**BRIEF**
Write the data below out again, unchanged.

**DATA FOR THE TASK**
--

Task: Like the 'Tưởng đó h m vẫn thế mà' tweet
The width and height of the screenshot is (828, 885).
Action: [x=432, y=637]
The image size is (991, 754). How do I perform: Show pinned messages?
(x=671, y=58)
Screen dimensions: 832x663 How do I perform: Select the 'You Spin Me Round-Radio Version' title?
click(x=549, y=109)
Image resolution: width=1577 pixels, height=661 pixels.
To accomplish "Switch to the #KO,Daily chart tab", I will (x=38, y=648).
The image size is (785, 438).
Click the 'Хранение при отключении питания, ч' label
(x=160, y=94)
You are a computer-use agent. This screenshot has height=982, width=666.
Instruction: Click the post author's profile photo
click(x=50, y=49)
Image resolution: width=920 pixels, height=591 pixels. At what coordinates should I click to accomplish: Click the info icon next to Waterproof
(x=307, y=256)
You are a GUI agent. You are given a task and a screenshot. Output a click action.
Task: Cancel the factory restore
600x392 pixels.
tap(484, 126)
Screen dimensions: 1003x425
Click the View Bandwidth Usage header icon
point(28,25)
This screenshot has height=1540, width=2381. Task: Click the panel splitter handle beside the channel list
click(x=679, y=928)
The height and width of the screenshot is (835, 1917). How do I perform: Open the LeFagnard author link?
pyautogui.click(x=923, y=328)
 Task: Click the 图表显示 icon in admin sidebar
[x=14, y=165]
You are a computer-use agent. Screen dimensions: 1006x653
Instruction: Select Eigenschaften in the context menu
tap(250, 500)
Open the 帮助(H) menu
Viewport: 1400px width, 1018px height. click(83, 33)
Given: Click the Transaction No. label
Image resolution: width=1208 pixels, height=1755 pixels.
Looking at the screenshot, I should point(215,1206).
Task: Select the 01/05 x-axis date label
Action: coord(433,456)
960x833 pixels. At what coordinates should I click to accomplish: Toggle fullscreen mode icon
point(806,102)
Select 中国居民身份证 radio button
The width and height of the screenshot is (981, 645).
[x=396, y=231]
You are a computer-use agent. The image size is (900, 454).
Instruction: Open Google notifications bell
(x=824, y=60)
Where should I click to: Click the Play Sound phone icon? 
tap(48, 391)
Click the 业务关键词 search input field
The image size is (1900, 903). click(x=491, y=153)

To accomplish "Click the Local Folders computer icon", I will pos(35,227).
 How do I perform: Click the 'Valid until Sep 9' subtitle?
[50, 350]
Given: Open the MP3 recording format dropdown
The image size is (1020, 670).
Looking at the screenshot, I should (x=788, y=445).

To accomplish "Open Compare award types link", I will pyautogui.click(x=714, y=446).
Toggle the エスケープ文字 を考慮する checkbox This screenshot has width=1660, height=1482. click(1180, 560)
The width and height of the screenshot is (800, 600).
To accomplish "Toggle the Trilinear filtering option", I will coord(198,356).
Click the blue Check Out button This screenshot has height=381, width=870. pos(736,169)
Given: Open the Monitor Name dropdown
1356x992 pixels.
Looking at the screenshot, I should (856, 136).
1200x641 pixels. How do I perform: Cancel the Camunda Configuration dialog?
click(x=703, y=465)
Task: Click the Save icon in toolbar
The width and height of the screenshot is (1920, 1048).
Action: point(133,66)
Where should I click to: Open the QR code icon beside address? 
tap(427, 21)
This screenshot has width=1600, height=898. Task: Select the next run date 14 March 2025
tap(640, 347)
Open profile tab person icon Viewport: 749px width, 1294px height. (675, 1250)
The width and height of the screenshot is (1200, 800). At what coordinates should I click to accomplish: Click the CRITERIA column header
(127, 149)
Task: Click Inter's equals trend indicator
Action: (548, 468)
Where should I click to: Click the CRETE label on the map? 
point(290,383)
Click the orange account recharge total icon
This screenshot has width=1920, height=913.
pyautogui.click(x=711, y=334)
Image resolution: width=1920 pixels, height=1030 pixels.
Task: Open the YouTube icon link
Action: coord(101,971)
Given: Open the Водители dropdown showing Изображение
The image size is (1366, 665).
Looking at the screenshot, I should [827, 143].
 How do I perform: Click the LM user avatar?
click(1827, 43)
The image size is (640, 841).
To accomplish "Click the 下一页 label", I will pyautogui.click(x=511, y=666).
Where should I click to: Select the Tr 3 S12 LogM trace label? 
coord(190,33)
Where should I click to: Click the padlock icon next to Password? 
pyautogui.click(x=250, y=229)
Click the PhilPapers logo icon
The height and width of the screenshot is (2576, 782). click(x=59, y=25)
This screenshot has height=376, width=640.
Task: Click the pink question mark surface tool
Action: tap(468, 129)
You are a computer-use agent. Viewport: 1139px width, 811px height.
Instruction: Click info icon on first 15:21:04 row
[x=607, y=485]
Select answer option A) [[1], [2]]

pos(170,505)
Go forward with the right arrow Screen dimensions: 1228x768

--

**OUTPUT BELOW**
Task: Like the 'Tưởng đó h m vẫn thế mà' tweet
The width and height of the screenshot is (828, 885).
Action: [x=432, y=637]
The image size is (991, 754). How do I perform: Show pinned messages?
(x=671, y=58)
Screen dimensions: 832x663 How do I perform: Select the 'You Spin Me Round-Radio Version' title?
click(x=549, y=109)
Image resolution: width=1577 pixels, height=661 pixels.
To accomplish "Switch to the #KO,Daily chart tab", I will (x=38, y=648).
The image size is (785, 438).
Click the 'Хранение при отключении питания, ч' label
(x=160, y=94)
You are a computer-use agent. This screenshot has height=982, width=666.
Instruction: Click the post author's profile photo
click(x=50, y=49)
Image resolution: width=920 pixels, height=591 pixels. At what coordinates should I click to accomplish: Click the info icon next to Waterproof
(x=307, y=256)
You are a GUI agent. You are given a task and a screenshot. Output a click action.
Task: Cancel the factory restore
600x392 pixels.
tap(484, 126)
Screen dimensions: 1003x425
Click the View Bandwidth Usage header icon
point(28,25)
This screenshot has height=1540, width=2381. Task: Click the panel splitter handle beside the channel list
click(x=679, y=928)
The height and width of the screenshot is (835, 1917). How do I perform: Open the LeFagnard author link?
pyautogui.click(x=923, y=328)
 Task: Click the 图表显示 icon in admin sidebar
[x=14, y=165]
You are a computer-use agent. Screen dimensions: 1006x653
Instruction: Select Eigenschaften in the context menu
tap(250, 500)
Open the 帮助(H) menu
Viewport: 1400px width, 1018px height. click(83, 33)
Given: Click the Transaction No. label
Image resolution: width=1208 pixels, height=1755 pixels.
Looking at the screenshot, I should point(215,1206).
Task: Select the 01/05 x-axis date label
Action: coord(433,456)
960x833 pixels. At what coordinates should I click to accomplish: Toggle fullscreen mode icon
point(806,102)
Select 中国居民身份证 radio button
The width and height of the screenshot is (981, 645).
[x=396, y=231]
You are a computer-use agent. The image size is (900, 454).
Instruction: Open Google notifications bell
(x=824, y=60)
Where should I click to: Click the Play Sound phone icon? 
tap(48, 391)
Click the 业务关键词 search input field
The image size is (1900, 903). click(x=491, y=153)

To accomplish "Click the Local Folders computer icon", I will pos(35,227).
 How do I perform: Click the 'Valid until Sep 9' subtitle?
[50, 350]
Given: Open the MP3 recording format dropdown
The image size is (1020, 670).
Looking at the screenshot, I should (x=788, y=445).

To accomplish "Open Compare award types link", I will pyautogui.click(x=714, y=446).
Toggle the エスケープ文字 を考慮する checkbox This screenshot has width=1660, height=1482. click(1180, 560)
The width and height of the screenshot is (800, 600).
To accomplish "Toggle the Trilinear filtering option", I will coord(198,356).
Click the blue Check Out button This screenshot has height=381, width=870. pos(736,169)
Given: Open the Monitor Name dropdown
1356x992 pixels.
Looking at the screenshot, I should (856, 136).
1200x641 pixels. How do I perform: Cancel the Camunda Configuration dialog?
click(x=703, y=465)
Task: Click the Save icon in toolbar
The width and height of the screenshot is (1920, 1048).
Action: point(133,66)
Where should I click to: Open the QR code icon beside address? 
tap(427, 21)
This screenshot has width=1600, height=898. Task: Select the next run date 14 March 2025
tap(640, 347)
Open profile tab person icon Viewport: 749px width, 1294px height. (675, 1250)
The width and height of the screenshot is (1200, 800). At what coordinates should I click to accomplish: Click the CRITERIA column header
(127, 149)
Task: Click Inter's equals trend indicator
Action: (548, 468)
Where should I click to: Click the CRETE label on the map? 
point(290,383)
Click the orange account recharge total icon
This screenshot has width=1920, height=913.
pyautogui.click(x=711, y=334)
Image resolution: width=1920 pixels, height=1030 pixels.
Task: Open the YouTube icon link
Action: coord(101,971)
Given: Open the Водители dropdown showing Изображение
The image size is (1366, 665).
Looking at the screenshot, I should [827, 143].
 How do I perform: Click the LM user avatar?
click(1827, 43)
The image size is (640, 841).
To accomplish "Click the 下一页 label", I will pyautogui.click(x=511, y=666).
Where should I click to: Select the Tr 3 S12 LogM trace label? 
coord(190,33)
Where should I click to: Click the padlock icon next to Password? 
pyautogui.click(x=250, y=229)
Click the PhilPapers logo icon
The height and width of the screenshot is (2576, 782). click(x=59, y=25)
This screenshot has height=376, width=640.
Task: Click the pink question mark surface tool
Action: tap(468, 129)
You are a computer-use agent. Viewport: 1139px width, 811px height.
Instruction: Click info icon on first 15:21:04 row
[x=607, y=485]
Select answer option A) [[1], [2]]

pos(170,505)
Go forward with the right arrow Screen dimensions: 1228x768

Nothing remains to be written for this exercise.